Une célèbre performeuse italienne a récemment demandé à ses « suiveurs » si elle devait se raser la chatte qu’elle avait laissé repousser : beaucoup de réponses furent négatives et déplorèrent la possible disparition de cette pilosité jugée attractive. D’un point de vue érotique, le poil est signe ou plus exactement rappel de la réalité alors que l’obscénité pornographique est précisément dévoilement d’une réalité que l’on voudrait « cacher » : les poils peuvent être perçus comme plus « obscènes » qu’une épilation qui « masque » ou qui « neutralise » la réalité (ou une part du réel).

Et d’un point de vue artistique, le poil a l’élégance des calligraphies à l’encre de Chine. Pour ces raisons mineures ou majeures, il me paraît préférable dans un esprit véritablement pornographique de maintenir les pilosités dans mes créations graphiques même si une esthétisation picturale en accentue peu ou prou l’élégance.


[1] Preuve s’il en est qu’il ne s’agissait pas de femmes-objets : le succès des personnalités connues, actrices essentiellement, lorsqu’elles posaient pour ces magazines.
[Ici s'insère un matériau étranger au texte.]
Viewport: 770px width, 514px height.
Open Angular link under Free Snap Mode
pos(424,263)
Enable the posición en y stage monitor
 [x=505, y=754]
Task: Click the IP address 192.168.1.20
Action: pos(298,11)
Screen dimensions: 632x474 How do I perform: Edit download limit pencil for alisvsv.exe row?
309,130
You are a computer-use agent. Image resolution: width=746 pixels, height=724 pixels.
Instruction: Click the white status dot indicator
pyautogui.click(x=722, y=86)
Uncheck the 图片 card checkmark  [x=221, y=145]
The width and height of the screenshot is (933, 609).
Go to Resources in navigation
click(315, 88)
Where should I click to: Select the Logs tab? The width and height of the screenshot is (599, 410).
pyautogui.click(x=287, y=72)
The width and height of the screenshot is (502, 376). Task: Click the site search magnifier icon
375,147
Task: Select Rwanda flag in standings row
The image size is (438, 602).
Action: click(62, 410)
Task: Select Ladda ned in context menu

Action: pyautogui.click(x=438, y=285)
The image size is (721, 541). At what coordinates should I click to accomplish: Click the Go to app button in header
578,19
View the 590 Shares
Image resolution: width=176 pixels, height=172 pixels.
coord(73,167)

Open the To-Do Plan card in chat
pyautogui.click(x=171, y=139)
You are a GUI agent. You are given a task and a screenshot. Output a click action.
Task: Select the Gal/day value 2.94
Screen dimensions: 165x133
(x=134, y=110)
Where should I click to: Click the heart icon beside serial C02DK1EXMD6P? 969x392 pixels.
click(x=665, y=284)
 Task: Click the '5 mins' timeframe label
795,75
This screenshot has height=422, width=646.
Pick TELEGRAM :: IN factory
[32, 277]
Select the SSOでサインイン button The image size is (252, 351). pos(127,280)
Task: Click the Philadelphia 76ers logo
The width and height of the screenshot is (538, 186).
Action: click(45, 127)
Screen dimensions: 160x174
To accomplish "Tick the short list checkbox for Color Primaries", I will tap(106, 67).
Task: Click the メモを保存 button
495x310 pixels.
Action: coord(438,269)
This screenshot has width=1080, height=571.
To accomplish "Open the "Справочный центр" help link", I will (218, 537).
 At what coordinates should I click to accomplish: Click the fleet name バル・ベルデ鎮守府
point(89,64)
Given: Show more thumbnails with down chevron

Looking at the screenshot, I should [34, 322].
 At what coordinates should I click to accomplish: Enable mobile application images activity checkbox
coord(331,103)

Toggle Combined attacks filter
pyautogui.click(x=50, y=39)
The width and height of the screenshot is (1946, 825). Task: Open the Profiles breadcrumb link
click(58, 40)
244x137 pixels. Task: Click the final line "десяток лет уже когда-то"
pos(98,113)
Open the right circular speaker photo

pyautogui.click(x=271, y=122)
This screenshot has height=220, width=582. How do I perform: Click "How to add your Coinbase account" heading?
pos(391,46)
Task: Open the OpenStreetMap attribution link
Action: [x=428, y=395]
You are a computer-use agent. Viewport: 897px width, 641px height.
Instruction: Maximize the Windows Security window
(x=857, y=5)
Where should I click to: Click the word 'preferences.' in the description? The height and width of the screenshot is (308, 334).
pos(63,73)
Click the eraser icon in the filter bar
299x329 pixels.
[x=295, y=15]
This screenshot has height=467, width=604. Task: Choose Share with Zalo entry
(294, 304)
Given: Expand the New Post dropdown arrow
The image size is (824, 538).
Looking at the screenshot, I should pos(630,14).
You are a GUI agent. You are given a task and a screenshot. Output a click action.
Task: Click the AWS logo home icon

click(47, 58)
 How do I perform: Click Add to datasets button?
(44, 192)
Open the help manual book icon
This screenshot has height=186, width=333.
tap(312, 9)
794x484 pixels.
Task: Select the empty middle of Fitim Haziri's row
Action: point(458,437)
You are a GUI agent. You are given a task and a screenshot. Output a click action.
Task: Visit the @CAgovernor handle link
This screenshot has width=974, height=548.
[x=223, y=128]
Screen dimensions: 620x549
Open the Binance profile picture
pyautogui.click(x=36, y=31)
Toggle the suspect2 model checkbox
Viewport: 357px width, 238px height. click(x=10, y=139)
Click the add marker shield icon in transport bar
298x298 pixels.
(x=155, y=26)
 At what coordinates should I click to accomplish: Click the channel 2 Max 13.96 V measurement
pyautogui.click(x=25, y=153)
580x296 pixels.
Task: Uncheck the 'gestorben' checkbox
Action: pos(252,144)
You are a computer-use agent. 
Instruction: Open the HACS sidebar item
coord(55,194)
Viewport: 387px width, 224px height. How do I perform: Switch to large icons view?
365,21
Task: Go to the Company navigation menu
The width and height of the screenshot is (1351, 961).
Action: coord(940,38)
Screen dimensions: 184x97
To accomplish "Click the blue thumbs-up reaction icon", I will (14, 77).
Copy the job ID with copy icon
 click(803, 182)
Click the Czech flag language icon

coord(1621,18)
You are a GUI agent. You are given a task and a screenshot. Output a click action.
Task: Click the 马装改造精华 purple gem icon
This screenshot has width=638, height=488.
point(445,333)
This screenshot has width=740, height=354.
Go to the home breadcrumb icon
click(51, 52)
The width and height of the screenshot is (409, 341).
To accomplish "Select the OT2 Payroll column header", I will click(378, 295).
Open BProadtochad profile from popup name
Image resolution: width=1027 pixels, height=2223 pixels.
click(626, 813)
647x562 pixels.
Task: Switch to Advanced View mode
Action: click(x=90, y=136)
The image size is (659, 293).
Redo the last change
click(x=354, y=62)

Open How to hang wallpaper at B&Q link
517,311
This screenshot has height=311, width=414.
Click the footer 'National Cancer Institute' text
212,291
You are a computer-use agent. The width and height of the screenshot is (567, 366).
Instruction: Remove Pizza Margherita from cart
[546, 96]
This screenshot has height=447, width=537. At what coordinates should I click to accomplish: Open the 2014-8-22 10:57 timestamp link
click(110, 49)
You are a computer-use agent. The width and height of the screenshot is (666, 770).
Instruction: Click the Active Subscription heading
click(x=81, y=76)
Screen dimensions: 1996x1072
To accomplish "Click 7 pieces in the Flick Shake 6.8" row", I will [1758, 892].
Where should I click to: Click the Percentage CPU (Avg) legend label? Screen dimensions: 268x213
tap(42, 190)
Pour le voyeur, cette actrice, qu’il connaissait par ailleurs (même si bien sûr ce n’était que médiatiquement), soudain franchissait le pas, n’hésitait pas à se montrer nue… C’est cet affranchissement de la norme, cette audace plus grande sans doute pour une personnalité connue, qui, pour le voyeur, était admirable et excitante, tout autant que le corps dénudé.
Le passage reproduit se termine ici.